Module molcrawl.molecule_nat_lang.utils.general

Functions

def compute_resource_aware_params(num_rows: int = 3300000,
bytes_per_row_estimate: int = 2048,
safety_factor: float = 0.5,
max_workers: int = 8,
target_batch_bytes: int = 268435456) ‑> dict
Expand source code
def compute_resource_aware_params(
    num_rows: int = 3_300_000,
    bytes_per_row_estimate: int = 2_048,
    safety_factor: float = 0.5,
    max_workers: int = 8,
    target_batch_bytes: int = 256 * 1024 * 1024,  # 256 MB
) -> dict:
    """
    Inspect available system memory and CPU count, then compute safe values for:
    - ``num_workers``  — parallelism for ``Dataset.map()``
    - ``batch_size``   — rows per batch for streaming parquet writes

    Parameters
    ----------
    num_rows:
        Estimated total number of rows across all splits.
    bytes_per_row_estimate:
        Estimated bytes per row in memory (input_ids + masks, etc.).
    safety_factor:
        Fraction of available memory that this process may consume.
    max_workers:
        Hard upper bound on the returned ``num_workers``.
    target_batch_bytes:
        Target memory footprint per parquet write batch.

    Returns
    -------
    dict with keys ``num_workers``, ``batch_size``, ``available_gb``, ``total_gb``.
    """
    available_bytes, total_bytes = get_available_memory_bytes()
    available_gb = available_bytes / 1024**3
    total_gb = total_bytes / 1024**3
    cpu_count = os.cpu_count() or 1

    budget_bytes = available_bytes * safety_factor
    dataset_bytes = max(num_rows * bytes_per_row_estimate, 1)
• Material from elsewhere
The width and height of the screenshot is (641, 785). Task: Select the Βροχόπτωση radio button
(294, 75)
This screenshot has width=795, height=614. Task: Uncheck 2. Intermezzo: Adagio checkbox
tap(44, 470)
    # Each worker needs ~1 partition of the dataset; pick largest safe count
    workers_by_mem = max(1, int(budget_bytes / dataset_bytes))
    num_workers = min(workers_by_mem, cpu_count, max_workers)
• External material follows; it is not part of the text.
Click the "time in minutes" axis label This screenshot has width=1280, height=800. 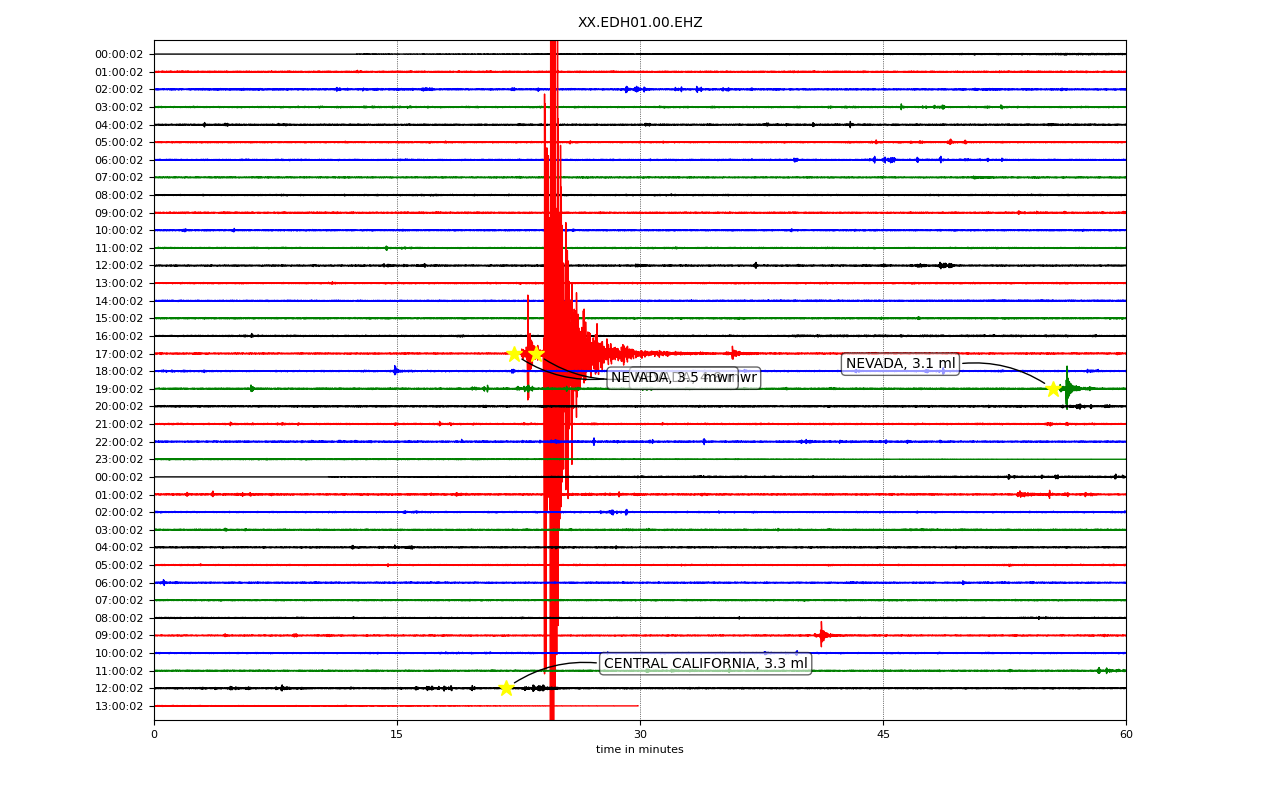pos(640,750)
    # Parquet batch: aim for target_batch_bytes per batch, clamp to [1 000, 200 000]
    batch_size = max(1_000, min(int(target_batch_bytes / bytes_per_row_estimate), 200_000))

    logger.info(
        "[ResourceAware] memory: available=%.1f GB / total=%.1f GB | "
        "CPUs=%d | estimated dataset=%.1f GB | "
        "→ num_workers=%d  batch_size=%d",
        available_gb,
        total_gb,
        cpu_count,
        dataset_bytes / 1024**3,
        num_workers,
        batch_size,
    )
    return {
        "num_workers": num_workers,
        "batch_size": batch_size,
        "available_gb": available_gb,
        "total_gb": total_gb,
    }

Inspect available system memory and CPU count, then compute safe values for: - num_workers — parallelism for Dataset.map() - batch_size — rows per batch for streaming parquet writes

Parameters

num_rows: Estimated total number of rows across all splits. bytes_per_row_estimate: Estimated bytes per row in memory (input_ids + masks, etc.). safety_factor: Fraction of available memory that this process may consume. max_workers: Hard upper bound on the returned num_workers. target_batch_bytes: Target memory footprint per parquet write batch.

Returns

dict with keys num_workers, batch_size, available_gb, total_gb.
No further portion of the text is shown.